Recorded data:
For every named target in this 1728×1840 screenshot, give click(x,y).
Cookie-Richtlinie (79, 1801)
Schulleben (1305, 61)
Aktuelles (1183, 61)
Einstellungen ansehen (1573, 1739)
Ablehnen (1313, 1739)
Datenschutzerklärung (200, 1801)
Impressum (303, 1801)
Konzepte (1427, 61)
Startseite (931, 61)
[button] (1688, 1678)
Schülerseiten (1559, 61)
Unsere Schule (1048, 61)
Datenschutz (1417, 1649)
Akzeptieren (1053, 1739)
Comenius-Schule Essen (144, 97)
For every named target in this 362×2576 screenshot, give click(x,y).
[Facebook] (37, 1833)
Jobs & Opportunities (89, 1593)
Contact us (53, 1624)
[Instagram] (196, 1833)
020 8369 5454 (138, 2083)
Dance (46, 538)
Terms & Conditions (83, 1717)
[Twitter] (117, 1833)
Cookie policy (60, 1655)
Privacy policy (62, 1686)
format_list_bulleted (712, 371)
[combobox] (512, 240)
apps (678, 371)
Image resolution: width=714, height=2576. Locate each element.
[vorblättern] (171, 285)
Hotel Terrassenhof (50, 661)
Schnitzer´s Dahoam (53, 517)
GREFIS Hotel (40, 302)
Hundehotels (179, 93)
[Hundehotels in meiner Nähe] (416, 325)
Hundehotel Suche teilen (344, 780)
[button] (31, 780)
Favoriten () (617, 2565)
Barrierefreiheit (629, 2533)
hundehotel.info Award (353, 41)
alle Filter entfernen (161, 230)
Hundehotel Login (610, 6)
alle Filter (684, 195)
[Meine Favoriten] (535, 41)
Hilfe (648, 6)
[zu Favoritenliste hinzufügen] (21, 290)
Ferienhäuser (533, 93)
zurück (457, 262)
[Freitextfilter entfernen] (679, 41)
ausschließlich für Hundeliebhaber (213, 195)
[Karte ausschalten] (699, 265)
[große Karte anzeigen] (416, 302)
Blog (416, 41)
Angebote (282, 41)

- _Task to complete_
Copy, exactly and only, the lines above that begin with the one containing "Cookie-Richtlinie (79, 1801)" and finish with the one containing "Akzeptieren (1053, 1739)".

- _The completed task_
Cookie-Richtlinie (79, 1801)
Schulleben (1305, 61)
Aktuelles (1183, 61)
Einstellungen ansehen (1573, 1739)
Ablehnen (1313, 1739)
Datenschutzerklärung (200, 1801)
Impressum (303, 1801)
Konzepte (1427, 61)
Startseite (931, 61)
[button] (1688, 1678)
Schülerseiten (1559, 61)
Unsere Schule (1048, 61)
Datenschutz (1417, 1649)
Akzeptieren (1053, 1739)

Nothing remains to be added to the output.